» Excerpted passage

The literature review shows that there is no study regarding the mass transfer of ozone in JLRs characterized by ease of construction from an architectural perspective, low operational costs, low power consumption, and high mass transfer capability. In this context, an investigation was conducted on the determination of the volumetric mass transfer coefficient (KLa) of ozone in JLRs, focusing on the effects of ozone gas concentration, gas flow rate, and liquid circulation rate on the KLa.

Experimental

Experimental Setup and Procedures

The JLR used in the experimental study is composed of two concentric cylindrical tubes made of stainless steel (SS304). The reactor (outer) and draft pipe (inner) have inner diameters of 10 cm and 4 cm, respectively, and a wall thickness of 2 mm for both cylindrical tubes. The wider compartment above the reactor is called the gas uptake tank and has an inner diameter of 20 cm. With a total height of 110 cm (including the degassing tank). The draft pipe, located 35 cm below the top of the gas intake tank and 10 cm above the base of the reactor (impact plate), is aligned with the reactor through support. The liquid, which is pressurized by a circulation pump, and gas from a separate line are sprayed into the draft pipe through a nozzle. The two-phase flow moving inside the draft pipe moves downward and hits the reactor’s impact plate before rising through the gap between the reactor’s wall and the draft pipe. Some of the liquid-containing gas bubbles at the level of the draft pipe are drawn back into the draft pipe due to the pressure differential, and the cycle continues in this way. The nozzle consists of two concentric cylindrical tubes, with an inner diameter of 3.7 mm and an outer diameter of 6.3 mm for the inner tube through which ozone gas passes, and an inner diameter of 15.5 mm for the outer cylinder through which the liquid flows. The other two nozzles inner diameters of 8.8 mm and 10 mm with 7.5 cm lengts. The liquid volume is in the reactor is 18 L. A schematic representation of the JLR used in the experimental studies is shown in Fig. 1.

» Tasks
**A.** In the ozone mass transfer excerpt, what is the inner diameter of the gas uptake tank?
**B.** Please summarize the ozone mass transfer excerpt in two sentences.
**C.** From the ozone mass transfer excerpt, return word for word the stretch that begins at the words "The literature review" and stops after "on the KLa.".

» Data extract

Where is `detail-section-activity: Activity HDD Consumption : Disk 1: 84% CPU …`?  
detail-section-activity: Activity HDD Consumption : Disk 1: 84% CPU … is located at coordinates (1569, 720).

» Task results
**A.** 20 cm

**B.** The investigation determined the volumetric mass transfer coefficient (KLa) of ozone in JLRs, focusing on how ozone gas concentration, gas flow rate, and liquid circulation rate affect it, a subject the literature review found no study of. The JLR used consists of two concentric stainless steel cylindrical tubes, and a nozzle sprays pressurized liquid and gas into the inner draft pipe, where the two-phase flow moves downward, hits the impact plate, and rises through the gap between the reactor wall and the draft pipe.

**C.**
The literature review shows that there is no study regarding the mass transfer of ozone in JLRs characterized by ease of construction from an architectural perspective, low operational costs, low power consumption, and high mass transfer capability. In this context, an investigation was conducted on the determination of the volumetric mass transfer coefficient (KLa) of ozone in JLRs, focusing on the effects of ozone gas concentration, gas flow rate, and liquid circulation rate on the KLa.